Dass Feinberg nicht die vom Mutterkonzern Alphabet gewünschte Strategie verfolgt haben könnte, passt zu einer Überlegung von Glen Tullman vom Healthcare Investor 7wire Ventures. Demnach würden große Unternehmen wie Google sich oft darauf konzentrieren, wie sie ihre Technologien auf ein Problem anwenden können, und nicht darauf, eine andere Art der Gesundheitsversorgung zu bieten. Dabei würde es aber darum gehen, Hindernisse wie fehlender Zugang zu Ressourcen und hohe Kosten zu beseitigen, die es vielen Menschen erschwere, die nötige Gesundheitsversorgung zu erhalten, so Tullmann gegenüber MedCityNews.

Google Health hatte sich dagegen weitgehend auf die Gewinnung und Verdichtung von Daten konzentriert.
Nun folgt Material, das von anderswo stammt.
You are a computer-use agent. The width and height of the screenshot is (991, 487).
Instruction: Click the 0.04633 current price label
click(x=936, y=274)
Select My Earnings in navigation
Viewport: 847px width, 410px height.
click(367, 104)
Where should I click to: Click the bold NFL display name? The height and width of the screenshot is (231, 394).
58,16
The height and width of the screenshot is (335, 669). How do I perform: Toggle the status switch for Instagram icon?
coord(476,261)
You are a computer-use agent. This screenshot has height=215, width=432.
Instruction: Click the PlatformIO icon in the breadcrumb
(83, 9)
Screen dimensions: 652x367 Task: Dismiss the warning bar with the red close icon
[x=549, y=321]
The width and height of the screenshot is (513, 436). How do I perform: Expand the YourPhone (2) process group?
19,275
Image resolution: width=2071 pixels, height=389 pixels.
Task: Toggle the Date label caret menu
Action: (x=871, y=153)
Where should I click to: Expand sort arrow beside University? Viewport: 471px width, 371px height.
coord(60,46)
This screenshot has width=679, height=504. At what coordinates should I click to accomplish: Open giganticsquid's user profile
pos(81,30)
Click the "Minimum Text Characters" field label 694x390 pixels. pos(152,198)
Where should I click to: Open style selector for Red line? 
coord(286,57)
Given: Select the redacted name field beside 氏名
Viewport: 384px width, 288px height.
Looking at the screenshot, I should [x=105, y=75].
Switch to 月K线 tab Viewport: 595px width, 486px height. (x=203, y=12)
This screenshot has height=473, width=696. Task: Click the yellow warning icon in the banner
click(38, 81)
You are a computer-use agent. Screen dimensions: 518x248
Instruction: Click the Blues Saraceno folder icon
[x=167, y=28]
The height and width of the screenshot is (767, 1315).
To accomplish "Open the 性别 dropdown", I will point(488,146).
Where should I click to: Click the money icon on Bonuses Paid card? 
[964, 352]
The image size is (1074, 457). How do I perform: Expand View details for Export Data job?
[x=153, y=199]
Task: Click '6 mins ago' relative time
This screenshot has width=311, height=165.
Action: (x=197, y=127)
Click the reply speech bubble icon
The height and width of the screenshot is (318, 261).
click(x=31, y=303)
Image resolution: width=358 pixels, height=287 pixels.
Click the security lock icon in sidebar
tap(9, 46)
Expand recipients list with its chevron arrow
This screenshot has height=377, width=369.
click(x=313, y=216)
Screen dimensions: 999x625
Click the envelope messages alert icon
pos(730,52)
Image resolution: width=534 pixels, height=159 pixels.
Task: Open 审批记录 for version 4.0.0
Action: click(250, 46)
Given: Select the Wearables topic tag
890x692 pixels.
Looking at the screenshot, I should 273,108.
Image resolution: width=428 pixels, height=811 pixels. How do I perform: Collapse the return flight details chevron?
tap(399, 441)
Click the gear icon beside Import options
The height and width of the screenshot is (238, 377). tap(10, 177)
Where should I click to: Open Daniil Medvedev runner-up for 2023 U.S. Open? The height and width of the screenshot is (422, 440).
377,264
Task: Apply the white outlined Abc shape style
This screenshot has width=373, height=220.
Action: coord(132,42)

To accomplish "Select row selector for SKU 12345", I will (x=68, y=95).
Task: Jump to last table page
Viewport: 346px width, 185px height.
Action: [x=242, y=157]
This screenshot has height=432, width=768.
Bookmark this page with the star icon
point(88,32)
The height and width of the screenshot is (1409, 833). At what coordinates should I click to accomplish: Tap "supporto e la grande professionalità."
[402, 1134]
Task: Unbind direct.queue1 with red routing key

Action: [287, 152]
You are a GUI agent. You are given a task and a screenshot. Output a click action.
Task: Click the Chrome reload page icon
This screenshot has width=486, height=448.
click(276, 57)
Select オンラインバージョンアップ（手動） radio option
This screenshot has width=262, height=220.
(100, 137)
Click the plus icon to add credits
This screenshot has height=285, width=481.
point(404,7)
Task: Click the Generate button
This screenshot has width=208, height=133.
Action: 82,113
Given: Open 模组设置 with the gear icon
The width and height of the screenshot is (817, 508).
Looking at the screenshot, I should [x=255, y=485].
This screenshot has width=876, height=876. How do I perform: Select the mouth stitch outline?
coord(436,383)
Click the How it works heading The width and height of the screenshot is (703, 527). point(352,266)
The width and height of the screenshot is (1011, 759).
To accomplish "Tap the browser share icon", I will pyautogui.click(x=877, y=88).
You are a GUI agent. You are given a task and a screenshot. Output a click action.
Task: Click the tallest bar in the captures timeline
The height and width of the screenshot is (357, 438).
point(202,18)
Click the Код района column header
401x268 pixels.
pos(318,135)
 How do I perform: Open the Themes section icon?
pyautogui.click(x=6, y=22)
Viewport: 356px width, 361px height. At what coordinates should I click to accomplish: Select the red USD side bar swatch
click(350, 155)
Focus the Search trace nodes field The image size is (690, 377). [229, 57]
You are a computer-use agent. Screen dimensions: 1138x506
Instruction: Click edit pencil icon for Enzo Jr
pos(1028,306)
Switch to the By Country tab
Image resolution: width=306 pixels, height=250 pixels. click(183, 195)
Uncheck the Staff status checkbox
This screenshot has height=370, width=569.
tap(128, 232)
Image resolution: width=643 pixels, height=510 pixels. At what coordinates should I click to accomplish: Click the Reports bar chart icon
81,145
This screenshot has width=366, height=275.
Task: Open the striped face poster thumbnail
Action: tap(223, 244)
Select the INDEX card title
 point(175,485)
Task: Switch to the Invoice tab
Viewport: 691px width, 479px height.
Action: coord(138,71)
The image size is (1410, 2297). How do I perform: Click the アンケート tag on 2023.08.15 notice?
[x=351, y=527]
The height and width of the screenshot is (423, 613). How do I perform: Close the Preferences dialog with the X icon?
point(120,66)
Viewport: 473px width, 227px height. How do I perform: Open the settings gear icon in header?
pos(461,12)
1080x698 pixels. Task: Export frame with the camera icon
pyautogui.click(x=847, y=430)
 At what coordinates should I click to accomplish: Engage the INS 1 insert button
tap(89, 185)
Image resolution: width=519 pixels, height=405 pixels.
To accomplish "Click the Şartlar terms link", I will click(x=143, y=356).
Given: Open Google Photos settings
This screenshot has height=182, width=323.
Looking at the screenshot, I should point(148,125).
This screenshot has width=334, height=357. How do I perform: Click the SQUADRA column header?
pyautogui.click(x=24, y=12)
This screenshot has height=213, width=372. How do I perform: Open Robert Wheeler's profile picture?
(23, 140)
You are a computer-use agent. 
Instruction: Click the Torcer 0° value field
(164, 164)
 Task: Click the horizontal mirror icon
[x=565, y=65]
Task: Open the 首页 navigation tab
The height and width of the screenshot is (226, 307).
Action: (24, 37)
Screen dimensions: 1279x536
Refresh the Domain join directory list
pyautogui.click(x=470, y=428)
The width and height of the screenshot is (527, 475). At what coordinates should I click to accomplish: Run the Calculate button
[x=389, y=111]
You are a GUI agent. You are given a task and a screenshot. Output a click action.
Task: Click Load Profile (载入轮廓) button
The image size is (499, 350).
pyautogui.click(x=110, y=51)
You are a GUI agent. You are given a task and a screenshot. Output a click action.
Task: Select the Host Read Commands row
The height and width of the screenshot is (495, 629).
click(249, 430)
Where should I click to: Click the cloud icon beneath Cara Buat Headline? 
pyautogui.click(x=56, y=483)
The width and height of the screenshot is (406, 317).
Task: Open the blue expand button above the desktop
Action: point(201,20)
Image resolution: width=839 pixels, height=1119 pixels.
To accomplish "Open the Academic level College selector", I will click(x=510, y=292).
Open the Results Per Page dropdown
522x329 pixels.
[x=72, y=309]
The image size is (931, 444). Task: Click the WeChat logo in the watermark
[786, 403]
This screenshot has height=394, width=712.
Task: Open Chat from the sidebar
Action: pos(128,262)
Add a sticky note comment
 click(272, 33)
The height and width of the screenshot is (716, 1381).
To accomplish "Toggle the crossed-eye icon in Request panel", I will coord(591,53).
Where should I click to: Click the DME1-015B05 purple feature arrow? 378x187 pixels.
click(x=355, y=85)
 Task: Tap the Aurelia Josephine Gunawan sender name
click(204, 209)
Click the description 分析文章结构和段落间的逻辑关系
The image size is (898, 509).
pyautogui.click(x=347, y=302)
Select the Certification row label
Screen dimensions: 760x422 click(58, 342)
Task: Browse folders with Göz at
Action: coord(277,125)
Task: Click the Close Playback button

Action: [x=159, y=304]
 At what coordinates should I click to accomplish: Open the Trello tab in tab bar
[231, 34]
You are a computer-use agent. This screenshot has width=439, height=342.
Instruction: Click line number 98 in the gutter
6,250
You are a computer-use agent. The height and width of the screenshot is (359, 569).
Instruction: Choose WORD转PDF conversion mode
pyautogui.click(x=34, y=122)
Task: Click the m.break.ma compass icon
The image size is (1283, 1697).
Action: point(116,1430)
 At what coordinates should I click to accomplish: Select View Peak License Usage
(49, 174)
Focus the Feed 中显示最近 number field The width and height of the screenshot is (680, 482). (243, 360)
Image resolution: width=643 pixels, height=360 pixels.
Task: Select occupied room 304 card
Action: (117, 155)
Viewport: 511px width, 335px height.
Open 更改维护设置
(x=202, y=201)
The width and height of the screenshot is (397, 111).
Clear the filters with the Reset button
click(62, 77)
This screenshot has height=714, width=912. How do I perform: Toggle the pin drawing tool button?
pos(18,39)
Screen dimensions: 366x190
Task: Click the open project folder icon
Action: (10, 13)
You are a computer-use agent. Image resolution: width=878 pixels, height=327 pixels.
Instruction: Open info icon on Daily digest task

Solche Initiativen würden laut Tullmann zwar leicht in andere Wirtschaftszweige passen, die Gesundheitsbranche sein jedoch einzigartig. "Die Probleme im Gesundheitswesen werden nicht verschwinden, daher denke ich, dass Google und andere Tech-Unternehmen weiterhin versuchen werden, Technologien zu entwickeln, die auf diese Herausforderungen ausgerichtet sind", so Tullman.

Eine dieser Bemühungen könnte bei Google die Rekrutierung von Charles DeShazer als Direktor für klinische Produkte gewesen sein. DeShazer war zuvor als CMO beim Krankenversicherer Highmark tätig. Bei Google wird er sich auf die Entwicklung von Care Studio konzentrieren, dem Pilotprogramm von Google für die Suche nach elektronischen Patientenakten.

Erst im Mai hatte Google Cloud passend dazu eine mehrjährige Zusammenarbeit mit HCA Healthcare abgeschlossen, ein Unternehmen, dass sich auf den Aufbau einer Plattform zur Analyse von Gesundheitsdaten konzentriert. Kurz darauf hatte YouTube hatte eine Initiative zur Bekämpfung von Fehlinformationen gestartet und sich mit Gesundheitsdienstleistern zusammengetan, um seine Plattform mit glaubwürdigen Gesundheitsinformationen zu füllen, darunter die Cleveland Clinic, die Mass General Brigham, die Mayo Clinic in Rochester, Minnesota, die Stanford (Calif.) Medicine und die Kaiser Family Foundation.

Es könnte also sein, dass Google Health zwar tot ist, aber die Wiedergeburt bereits im Gange ist.